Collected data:
>>

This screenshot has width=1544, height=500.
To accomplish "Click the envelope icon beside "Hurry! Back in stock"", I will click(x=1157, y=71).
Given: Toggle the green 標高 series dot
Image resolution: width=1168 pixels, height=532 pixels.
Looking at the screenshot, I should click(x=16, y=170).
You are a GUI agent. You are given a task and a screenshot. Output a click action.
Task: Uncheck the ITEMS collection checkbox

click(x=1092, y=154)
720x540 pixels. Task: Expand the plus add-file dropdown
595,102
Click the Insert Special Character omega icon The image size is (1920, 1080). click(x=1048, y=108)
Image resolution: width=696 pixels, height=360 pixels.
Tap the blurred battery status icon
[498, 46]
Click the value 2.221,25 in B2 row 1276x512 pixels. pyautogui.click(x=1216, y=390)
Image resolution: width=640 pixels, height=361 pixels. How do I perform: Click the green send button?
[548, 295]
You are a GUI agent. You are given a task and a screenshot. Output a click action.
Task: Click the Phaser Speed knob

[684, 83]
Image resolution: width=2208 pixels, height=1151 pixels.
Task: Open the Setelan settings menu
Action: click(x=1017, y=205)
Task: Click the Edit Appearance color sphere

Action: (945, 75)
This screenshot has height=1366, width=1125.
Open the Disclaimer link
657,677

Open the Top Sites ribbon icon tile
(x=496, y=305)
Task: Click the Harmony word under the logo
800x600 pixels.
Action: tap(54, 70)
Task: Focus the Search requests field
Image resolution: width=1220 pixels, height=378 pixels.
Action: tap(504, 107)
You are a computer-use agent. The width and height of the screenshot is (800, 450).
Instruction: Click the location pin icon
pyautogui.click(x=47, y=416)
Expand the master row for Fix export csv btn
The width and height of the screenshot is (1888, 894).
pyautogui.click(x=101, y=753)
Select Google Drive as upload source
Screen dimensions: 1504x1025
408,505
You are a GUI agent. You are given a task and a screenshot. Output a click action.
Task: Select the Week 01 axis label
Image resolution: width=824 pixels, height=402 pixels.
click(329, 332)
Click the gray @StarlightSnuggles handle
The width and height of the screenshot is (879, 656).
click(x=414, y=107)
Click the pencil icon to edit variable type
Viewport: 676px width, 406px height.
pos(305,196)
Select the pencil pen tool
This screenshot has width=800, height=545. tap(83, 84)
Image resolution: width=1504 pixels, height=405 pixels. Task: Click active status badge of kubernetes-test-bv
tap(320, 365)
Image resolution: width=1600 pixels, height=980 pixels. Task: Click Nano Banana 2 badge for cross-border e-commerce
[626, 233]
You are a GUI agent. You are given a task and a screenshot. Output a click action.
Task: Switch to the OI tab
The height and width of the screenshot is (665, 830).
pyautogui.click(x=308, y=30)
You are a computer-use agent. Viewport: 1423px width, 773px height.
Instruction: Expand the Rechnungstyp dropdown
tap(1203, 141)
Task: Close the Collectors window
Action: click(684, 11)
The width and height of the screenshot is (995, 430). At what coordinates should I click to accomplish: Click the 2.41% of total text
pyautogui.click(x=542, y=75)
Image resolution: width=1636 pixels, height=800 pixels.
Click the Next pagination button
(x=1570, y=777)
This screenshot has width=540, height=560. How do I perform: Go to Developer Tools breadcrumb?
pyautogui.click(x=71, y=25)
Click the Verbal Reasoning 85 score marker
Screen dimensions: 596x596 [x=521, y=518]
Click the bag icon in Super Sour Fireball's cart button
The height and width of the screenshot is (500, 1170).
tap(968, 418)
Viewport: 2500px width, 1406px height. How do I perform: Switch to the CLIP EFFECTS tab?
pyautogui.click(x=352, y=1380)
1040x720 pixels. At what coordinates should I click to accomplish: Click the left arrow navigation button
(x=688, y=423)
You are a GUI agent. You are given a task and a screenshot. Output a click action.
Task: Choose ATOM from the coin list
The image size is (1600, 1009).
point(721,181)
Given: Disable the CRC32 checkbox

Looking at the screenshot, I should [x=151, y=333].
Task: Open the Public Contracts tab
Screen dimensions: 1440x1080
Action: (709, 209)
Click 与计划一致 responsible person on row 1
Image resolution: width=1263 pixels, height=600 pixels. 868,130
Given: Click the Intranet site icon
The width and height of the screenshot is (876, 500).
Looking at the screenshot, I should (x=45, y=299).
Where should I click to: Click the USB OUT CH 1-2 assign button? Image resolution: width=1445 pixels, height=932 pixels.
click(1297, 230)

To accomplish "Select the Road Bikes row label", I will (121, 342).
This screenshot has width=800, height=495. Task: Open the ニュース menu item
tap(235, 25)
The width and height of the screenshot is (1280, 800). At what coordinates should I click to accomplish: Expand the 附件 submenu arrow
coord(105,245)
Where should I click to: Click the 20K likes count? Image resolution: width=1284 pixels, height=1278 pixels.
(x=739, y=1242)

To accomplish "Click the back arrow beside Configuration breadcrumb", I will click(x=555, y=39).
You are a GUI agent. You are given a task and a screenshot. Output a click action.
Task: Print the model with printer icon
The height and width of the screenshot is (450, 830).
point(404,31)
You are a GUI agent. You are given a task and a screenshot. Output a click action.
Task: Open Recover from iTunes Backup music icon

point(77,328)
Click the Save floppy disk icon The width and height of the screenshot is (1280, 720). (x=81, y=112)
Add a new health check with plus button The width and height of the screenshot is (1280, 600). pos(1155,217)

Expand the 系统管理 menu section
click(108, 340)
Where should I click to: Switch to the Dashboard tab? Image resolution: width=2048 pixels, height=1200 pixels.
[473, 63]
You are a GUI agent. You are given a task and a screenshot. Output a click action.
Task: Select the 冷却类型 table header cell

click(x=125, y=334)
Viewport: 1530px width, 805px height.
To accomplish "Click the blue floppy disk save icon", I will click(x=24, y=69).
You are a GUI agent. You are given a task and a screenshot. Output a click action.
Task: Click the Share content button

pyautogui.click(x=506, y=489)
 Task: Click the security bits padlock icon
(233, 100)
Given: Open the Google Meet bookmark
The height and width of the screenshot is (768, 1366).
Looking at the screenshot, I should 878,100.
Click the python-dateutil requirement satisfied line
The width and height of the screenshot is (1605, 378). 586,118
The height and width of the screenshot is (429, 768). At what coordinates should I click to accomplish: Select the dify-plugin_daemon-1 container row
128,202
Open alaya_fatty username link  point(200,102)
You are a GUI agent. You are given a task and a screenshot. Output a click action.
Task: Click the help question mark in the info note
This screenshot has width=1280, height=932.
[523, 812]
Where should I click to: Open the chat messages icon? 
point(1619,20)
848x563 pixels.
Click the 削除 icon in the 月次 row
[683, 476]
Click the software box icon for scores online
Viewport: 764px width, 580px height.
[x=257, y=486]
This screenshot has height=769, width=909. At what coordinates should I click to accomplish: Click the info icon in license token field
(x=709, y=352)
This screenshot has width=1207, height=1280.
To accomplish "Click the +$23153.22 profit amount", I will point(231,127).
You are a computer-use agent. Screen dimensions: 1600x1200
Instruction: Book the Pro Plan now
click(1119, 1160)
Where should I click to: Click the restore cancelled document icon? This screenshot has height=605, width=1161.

<<

__Your objective__:
Update the material above by replacing "GUI agent" with "interface agent" wherever it appears, and reproduce every line with nothing else altered.

__Task answer__:
This screenshot has width=1544, height=500.
To accomplish "Click the envelope icon beside "Hurry! Back in stock"", I will click(x=1157, y=71).
Given: Toggle the green 標高 series dot
Image resolution: width=1168 pixels, height=532 pixels.
Looking at the screenshot, I should click(x=16, y=170).
You are a interface agent. You are given a task and a screenshot. Output a click action.
Task: Uncheck the ITEMS collection checkbox

click(x=1092, y=154)
720x540 pixels. Task: Expand the plus add-file dropdown
595,102
Click the Insert Special Character omega icon The image size is (1920, 1080). click(x=1048, y=108)
Image resolution: width=696 pixels, height=360 pixels.
Tap the blurred battery status icon
[498, 46]
Click the value 2.221,25 in B2 row 1276x512 pixels. pyautogui.click(x=1216, y=390)
Image resolution: width=640 pixels, height=361 pixels. How do I perform: Click the green send button?
[548, 295]
You are a interface agent. You are given a task and a screenshot. Output a click action.
Task: Click the Phaser Speed knob

[684, 83]
Image resolution: width=2208 pixels, height=1151 pixels.
Task: Open the Setelan settings menu
Action: click(x=1017, y=205)
Task: Click the Edit Appearance color sphere

Action: (945, 75)
This screenshot has height=1366, width=1125.
Open the Disclaimer link
657,677

Open the Top Sites ribbon icon tile
(x=496, y=305)
Task: Click the Harmony word under the logo
800x600 pixels.
Action: tap(54, 70)
Task: Focus the Search requests field
Image resolution: width=1220 pixels, height=378 pixels.
Action: tap(504, 107)
You are a computer-use agent. The width and height of the screenshot is (800, 450).
Instruction: Click the location pin icon
pyautogui.click(x=47, y=416)
Expand the master row for Fix export csv btn
The width and height of the screenshot is (1888, 894).
pyautogui.click(x=101, y=753)
Select Google Drive as upload source
Screen dimensions: 1504x1025
408,505
You are a interface agent. You are given a task and a screenshot. Output a click action.
Task: Select the Week 01 axis label
Image resolution: width=824 pixels, height=402 pixels.
click(329, 332)
Click the gray @StarlightSnuggles handle
The width and height of the screenshot is (879, 656).
click(x=414, y=107)
Click the pencil icon to edit variable type
Viewport: 676px width, 406px height.
pos(305,196)
Select the pencil pen tool
This screenshot has width=800, height=545. tap(83, 84)
Image resolution: width=1504 pixels, height=405 pixels. Task: Click active status badge of kubernetes-test-bv
tap(320, 365)
Image resolution: width=1600 pixels, height=980 pixels. Task: Click Nano Banana 2 badge for cross-border e-commerce
[626, 233]
You are a interface agent. You are given a task and a screenshot. Output a click action.
Task: Switch to the OI tab
The height and width of the screenshot is (665, 830).
pyautogui.click(x=308, y=30)
You are a computer-use agent. Viewport: 1423px width, 773px height.
Instruction: Expand the Rechnungstyp dropdown
tap(1203, 141)
Task: Close the Collectors window
Action: click(684, 11)
The width and height of the screenshot is (995, 430). At what coordinates should I click to accomplish: Click the 2.41% of total text
pyautogui.click(x=542, y=75)
Image resolution: width=1636 pixels, height=800 pixels.
Click the Next pagination button
(x=1570, y=777)
This screenshot has width=540, height=560. How do I perform: Go to Developer Tools breadcrumb?
pyautogui.click(x=71, y=25)
Click the Verbal Reasoning 85 score marker
Screen dimensions: 596x596 [x=521, y=518]
Click the bag icon in Super Sour Fireball's cart button
The height and width of the screenshot is (500, 1170).
tap(968, 418)
Viewport: 2500px width, 1406px height. How do I perform: Switch to the CLIP EFFECTS tab?
pyautogui.click(x=352, y=1380)
1040x720 pixels. At what coordinates should I click to accomplish: Click the left arrow navigation button
(x=688, y=423)
You are a interface agent. You are given a task and a screenshot. Output a click action.
Task: Choose ATOM from the coin list
The image size is (1600, 1009).
point(721,181)
Given: Disable the CRC32 checkbox

Looking at the screenshot, I should [x=151, y=333].
Task: Open the Public Contracts tab
Screen dimensions: 1440x1080
Action: (709, 209)
Click 与计划一致 responsible person on row 1
Image resolution: width=1263 pixels, height=600 pixels. 868,130
Given: Click the Intranet site icon
The width and height of the screenshot is (876, 500).
Looking at the screenshot, I should (x=45, y=299).
Where should I click to: Click the USB OUT CH 1-2 assign button? Image resolution: width=1445 pixels, height=932 pixels.
click(1297, 230)

To accomplish "Select the Road Bikes row label", I will (121, 342).
This screenshot has width=800, height=495. Task: Open the ニュース menu item
tap(235, 25)
The width and height of the screenshot is (1280, 800). At what coordinates should I click to accomplish: Expand the 附件 submenu arrow
coord(105,245)
Where should I click to: Click the 20K likes count? Image resolution: width=1284 pixels, height=1278 pixels.
(x=739, y=1242)

To accomplish "Click the back arrow beside Configuration breadcrumb", I will click(x=555, y=39).
You are a interface agent. You are given a task and a screenshot. Output a click action.
Task: Print the model with printer icon
The height and width of the screenshot is (450, 830).
point(404,31)
You are a interface agent. You are given a task and a screenshot. Output a click action.
Task: Open Recover from iTunes Backup music icon

point(77,328)
Click the Save floppy disk icon The width and height of the screenshot is (1280, 720). (x=81, y=112)
Add a new health check with plus button The width and height of the screenshot is (1280, 600). pos(1155,217)

Expand the 系统管理 menu section
click(108, 340)
Where should I click to: Switch to the Dashboard tab? Image resolution: width=2048 pixels, height=1200 pixels.
[473, 63]
You are a interface agent. You are given a task and a screenshot. Output a click action.
Task: Select the 冷却类型 table header cell

click(x=125, y=334)
Viewport: 1530px width, 805px height.
To accomplish "Click the blue floppy disk save icon", I will click(x=24, y=69).
You are a interface agent. You are given a task and a screenshot. Output a click action.
Task: Click the Share content button

pyautogui.click(x=506, y=489)
 Task: Click the security bits padlock icon
(233, 100)
Given: Open the Google Meet bookmark
The height and width of the screenshot is (768, 1366).
Looking at the screenshot, I should 878,100.
Click the python-dateutil requirement satisfied line
The width and height of the screenshot is (1605, 378). 586,118
The height and width of the screenshot is (429, 768). At what coordinates should I click to accomplish: Select the dify-plugin_daemon-1 container row
128,202
Open alaya_fatty username link  point(200,102)
You are a interface agent. You are given a task and a screenshot. Output a click action.
Task: Click the help question mark in the info note
This screenshot has width=1280, height=932.
[523, 812]
Where should I click to: Open the chat messages icon? 
point(1619,20)
848x563 pixels.
Click the 削除 icon in the 月次 row
[683, 476]
Click the software box icon for scores online
Viewport: 764px width, 580px height.
[x=257, y=486]
This screenshot has height=769, width=909. At what coordinates should I click to accomplish: Click the info icon in license token field
(x=709, y=352)
This screenshot has width=1207, height=1280.
To accomplish "Click the +$23153.22 profit amount", I will point(231,127).
You are a computer-use agent. Screen dimensions: 1600x1200
Instruction: Book the Pro Plan now
click(1119, 1160)
Where should I click to: Click the restore cancelled document icon? This screenshot has height=605, width=1161.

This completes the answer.